As can be seen from Figures 3 and 4, the density of the ship’s trajectory points increased significantly after the data was repaired, so the trajectory became more continuous. However, some segments in trajectories are still in discontinuous state after repairing. As shown in the rectangular marking part of Figures 3(b) and 4(b), there is an obvious gap in each trajectory. The main reason why the trajectory segments have not been repaired is that the time interval between two adjacent track points in the segment is too long, more than 5 minutes for this case. It indicates that the ship is in the state of shutting down AIS equipment during this period, and its behavior is uncertain, so it will not be repaired.

In addition to restoring the abnormal points of position data, we also restore the abnormal points of data such as speed anomalies, acceleration anomalies, and heading anomalies. In the two ships we selected, only the oil tanker has acceleration and heading abnormal points, so only AIS data of the oil tanker was processed for speed, acceleration, and heading anomalies. Before and after clearing and repairing the abnormal points, the comparison of the ship’s speed, acceleration, and heading changes can be illustrated by a part of trajectory data, as shown in Figures 57 (data range is from 2018-12-22 8 : 22 : 51 to 2018-12-22 9 : 37 : 45).

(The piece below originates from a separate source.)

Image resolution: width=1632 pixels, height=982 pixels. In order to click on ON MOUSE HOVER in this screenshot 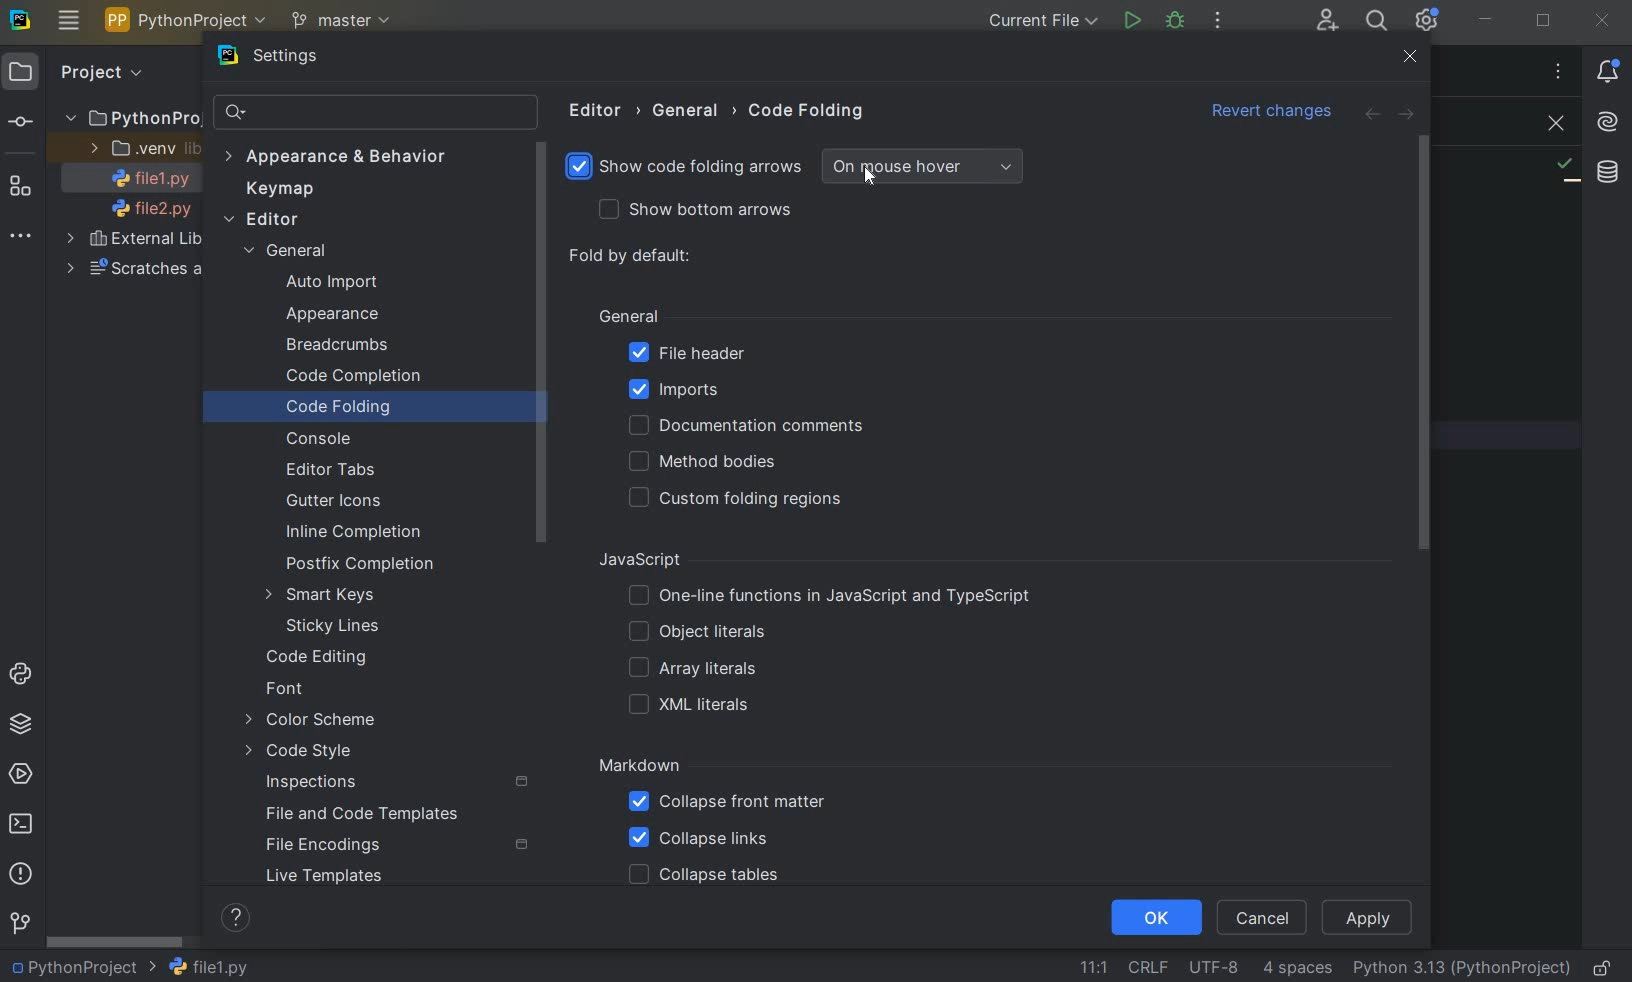, I will do `click(921, 167)`.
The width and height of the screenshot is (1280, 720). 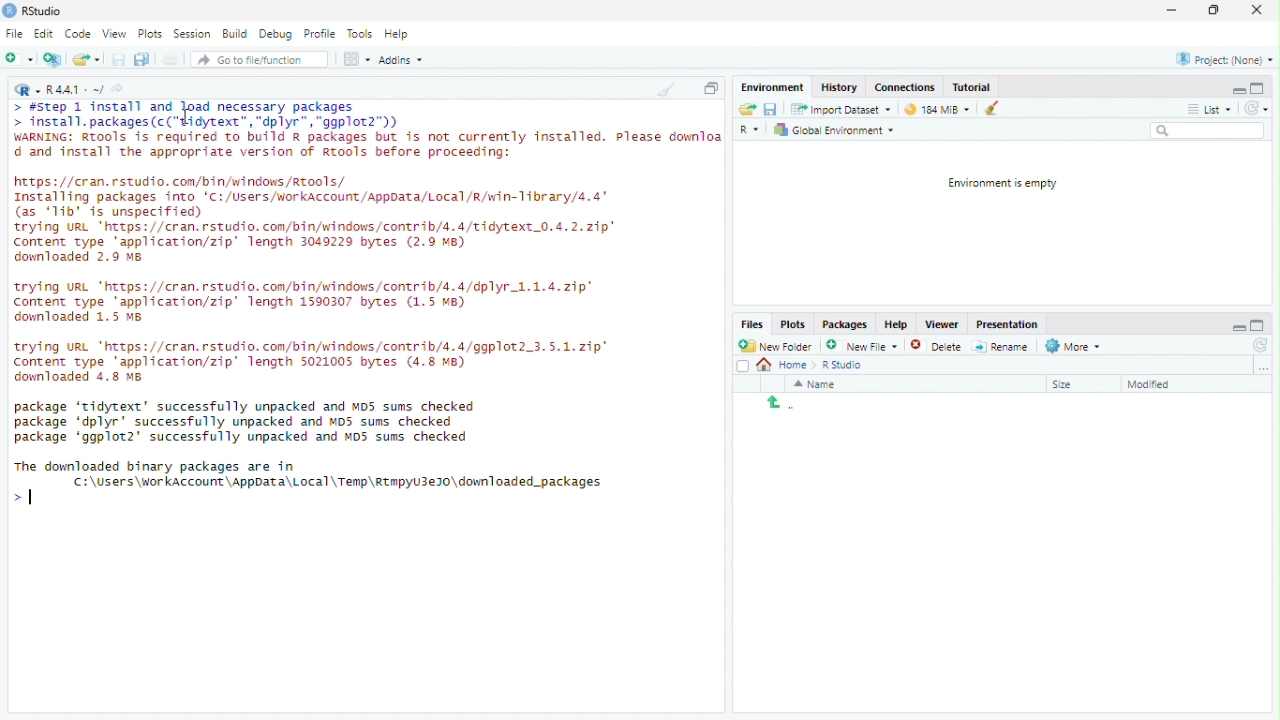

As can be seen from Figures 57, the abnormal changes of speed, acceleration, and direction beyond the range of ship’s maneuverability in the original data have been eliminated. The ship’s speed, acceleration, and direction changes tend to be continuous, smooth, and all within a reasonable range after restoration.

5. Conclusion

With the application and popularization of AIS equipment on ship, AIS data has become one of the important data sources for ship traffic flow analysis, maritime supervision, and accident analysis. However, it is difficult for upper-layer applications to apply these AIS data directly because of its unreliability. Aiming at the problem of ship trajectory construction based on AIS data, a method of abnormal point detection and repair in AIS data is proposed in this paper. The proposed method classifies AIS abnormal point and processes them separately according to the longitude and latitude, speed, acceleration, and direction information in AIS data. It is worth noting that the proposed method only needs the AIS data of the ship itself and does not need the support of the historical track data. In addition, the cubic spline interpolation method is used to repair the trajectory after eliminating the abnormal points, which further improves the continuity and integrity of the trajectory.

The results of processing actual ship trajectories show that the method proposed in this paper can identify all kinds of trajectory abnormal points in AIS data effectively. The interpolation processing method after removing abnormal points can effectively eliminate the sudden changes in position, speed, acceleration, and heading. The trajectory data after being restored are in a reasonable range in terms of latitude and longitude, speed, acceleration, and heading, and the changes are continuous and smooth.

Data Availability

In order to verify the effect of the method for processing and repairing the abnormal points of ship trajectory data proposed in this paper, some original AIS data were downloaded through the VTExplorer website for experiments. We select the part of data about Xiamen Port and surrounding waters. The time range is from 11 : 46 : 37 on December 21, 2018, to 7 : 30 : 22 on January 3, 2019; the spatial range is 117.7737° E and 24.08784° N to 118.63037° E and 24.691° N, including 12158622 pieces of position data and 387745 pieces of static data.

Conflicts of Interest

The authors declare that there is no conflict of interest regarding the publication of this paper.

Acknowledgments

This work was supported in part by the Fujian Province young and middle-aged teachers education research project (Nos. JAT210651 and JAT210647), the Scientific Research Project and Research Innovation Team of Concord University College of Fujian Normal University in 2020 (Nos. KY20200203 and 2020-TD-001).